[libvoikko] Skolt Sami upper-case bug in libvoikko?

Harri Pitkänen hatapitk at iki.fi
Thu Mar 12 17:49:59 EET 2015

On Wednesday 11 March 2015 17:47:40 Trosterud Trond wrote:
> If I understand you correctly the upper limit is 0x01EF.

Not everything below 0x01EF is converted but I believe most of the holes in 
there are for punctuation or control characters.

> The characters 0x0218-0x021B are in use for Romanian. This is not exactly
> our focus, but we have a (bad) analyser (and speller) for it.
> 0x021E-0x021F are for Finnish Romani. Not on our plate.

Added 0x01F8 - 0x021F (continuous range of upper-lower pairs).

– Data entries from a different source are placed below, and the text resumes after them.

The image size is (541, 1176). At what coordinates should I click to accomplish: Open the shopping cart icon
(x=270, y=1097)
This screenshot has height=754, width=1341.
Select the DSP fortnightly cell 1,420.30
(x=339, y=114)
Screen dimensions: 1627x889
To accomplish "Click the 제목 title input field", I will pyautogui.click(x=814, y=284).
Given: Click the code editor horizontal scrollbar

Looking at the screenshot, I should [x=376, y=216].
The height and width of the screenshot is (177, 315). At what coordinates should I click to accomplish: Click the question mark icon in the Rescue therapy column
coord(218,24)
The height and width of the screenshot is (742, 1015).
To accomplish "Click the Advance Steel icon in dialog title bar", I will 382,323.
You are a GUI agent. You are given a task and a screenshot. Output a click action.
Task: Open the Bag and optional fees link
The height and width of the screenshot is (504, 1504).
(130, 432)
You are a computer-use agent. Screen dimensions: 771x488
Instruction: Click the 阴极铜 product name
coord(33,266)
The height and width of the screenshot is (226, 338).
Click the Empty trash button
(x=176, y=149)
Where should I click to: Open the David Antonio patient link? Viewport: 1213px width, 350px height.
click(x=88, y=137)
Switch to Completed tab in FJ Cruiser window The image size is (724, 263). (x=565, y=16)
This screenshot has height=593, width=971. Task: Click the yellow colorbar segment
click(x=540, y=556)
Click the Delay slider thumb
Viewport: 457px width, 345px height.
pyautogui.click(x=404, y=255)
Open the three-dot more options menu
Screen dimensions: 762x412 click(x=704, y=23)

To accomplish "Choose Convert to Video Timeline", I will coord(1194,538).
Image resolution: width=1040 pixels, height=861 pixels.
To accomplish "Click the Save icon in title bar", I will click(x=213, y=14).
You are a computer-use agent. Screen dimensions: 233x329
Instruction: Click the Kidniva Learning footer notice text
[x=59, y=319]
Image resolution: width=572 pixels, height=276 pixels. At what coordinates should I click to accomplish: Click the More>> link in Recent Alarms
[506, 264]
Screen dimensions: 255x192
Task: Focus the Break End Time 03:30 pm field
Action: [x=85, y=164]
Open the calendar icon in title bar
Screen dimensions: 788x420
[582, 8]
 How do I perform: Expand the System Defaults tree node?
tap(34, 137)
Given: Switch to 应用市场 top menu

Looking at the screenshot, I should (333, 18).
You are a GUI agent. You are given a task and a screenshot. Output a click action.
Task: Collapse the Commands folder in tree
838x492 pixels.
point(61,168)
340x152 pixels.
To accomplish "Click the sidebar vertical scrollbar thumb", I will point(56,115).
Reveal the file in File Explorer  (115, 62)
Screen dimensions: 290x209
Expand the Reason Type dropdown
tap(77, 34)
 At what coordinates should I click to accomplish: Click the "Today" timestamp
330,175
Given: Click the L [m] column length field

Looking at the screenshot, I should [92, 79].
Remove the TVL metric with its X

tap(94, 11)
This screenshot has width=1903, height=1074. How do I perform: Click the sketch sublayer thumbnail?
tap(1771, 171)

> There is a small/capital Skolt Saami pair where one is in Latin B and the
> other one outside of it:
> U+0292 ʒ (small) = U+01B7 Ʒ

Added this as a special case.

> Hmm, then there is cyrillic, but since that works, it means that you must
> have U+0400 - U+04FF already (we certainly do not have all pairs, but we do
> have much more than the Russian ones).

Yes, most of those are supported already. Some are missing but don't look like 
letters to me.